##### RECORDS FOR THIS TASK
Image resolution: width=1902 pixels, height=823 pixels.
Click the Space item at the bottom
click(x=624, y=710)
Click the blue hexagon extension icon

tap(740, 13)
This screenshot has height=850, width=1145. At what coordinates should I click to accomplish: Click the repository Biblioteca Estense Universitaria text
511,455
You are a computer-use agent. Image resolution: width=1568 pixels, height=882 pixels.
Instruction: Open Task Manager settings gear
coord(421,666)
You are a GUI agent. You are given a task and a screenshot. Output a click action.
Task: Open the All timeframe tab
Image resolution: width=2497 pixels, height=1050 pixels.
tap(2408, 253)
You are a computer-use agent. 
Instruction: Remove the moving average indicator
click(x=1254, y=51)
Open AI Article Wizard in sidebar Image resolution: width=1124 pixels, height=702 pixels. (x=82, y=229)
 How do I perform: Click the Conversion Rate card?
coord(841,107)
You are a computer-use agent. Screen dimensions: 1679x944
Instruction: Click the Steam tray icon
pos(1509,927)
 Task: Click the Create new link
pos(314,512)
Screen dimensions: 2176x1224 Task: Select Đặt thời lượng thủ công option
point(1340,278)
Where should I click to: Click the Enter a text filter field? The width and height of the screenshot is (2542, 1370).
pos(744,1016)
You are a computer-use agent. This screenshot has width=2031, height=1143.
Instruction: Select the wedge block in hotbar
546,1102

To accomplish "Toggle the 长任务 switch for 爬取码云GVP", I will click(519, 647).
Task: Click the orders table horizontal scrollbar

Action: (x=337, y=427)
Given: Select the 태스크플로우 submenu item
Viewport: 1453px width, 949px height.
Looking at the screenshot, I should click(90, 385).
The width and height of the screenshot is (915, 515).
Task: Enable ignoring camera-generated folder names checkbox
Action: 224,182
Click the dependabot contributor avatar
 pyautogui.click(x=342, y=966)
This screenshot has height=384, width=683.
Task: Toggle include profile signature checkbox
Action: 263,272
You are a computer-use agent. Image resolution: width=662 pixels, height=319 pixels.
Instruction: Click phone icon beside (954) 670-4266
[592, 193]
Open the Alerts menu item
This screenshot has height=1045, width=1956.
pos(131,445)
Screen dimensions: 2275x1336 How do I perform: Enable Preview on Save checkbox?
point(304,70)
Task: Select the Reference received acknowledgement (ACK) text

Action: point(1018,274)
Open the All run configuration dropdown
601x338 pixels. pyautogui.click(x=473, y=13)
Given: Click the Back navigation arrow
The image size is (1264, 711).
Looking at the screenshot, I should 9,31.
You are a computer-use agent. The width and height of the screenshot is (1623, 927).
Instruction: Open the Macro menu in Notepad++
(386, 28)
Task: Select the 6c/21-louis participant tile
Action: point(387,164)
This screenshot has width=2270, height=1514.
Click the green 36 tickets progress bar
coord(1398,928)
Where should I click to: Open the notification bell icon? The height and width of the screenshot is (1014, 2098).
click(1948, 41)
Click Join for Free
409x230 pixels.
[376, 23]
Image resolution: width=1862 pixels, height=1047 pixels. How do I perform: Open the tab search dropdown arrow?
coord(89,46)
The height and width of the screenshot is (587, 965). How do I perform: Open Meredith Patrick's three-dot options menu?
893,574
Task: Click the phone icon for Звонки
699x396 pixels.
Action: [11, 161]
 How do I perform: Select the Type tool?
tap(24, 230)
##########
## WORK REQUEST
Counting the line that contains "699x396 pixels." as the first, copy exactly every line through the end of the records, and nothing else.

## ANSWER BOX
699x396 pixels.
Action: [11, 161]
 How do I perform: Select the Type tool?
tap(24, 230)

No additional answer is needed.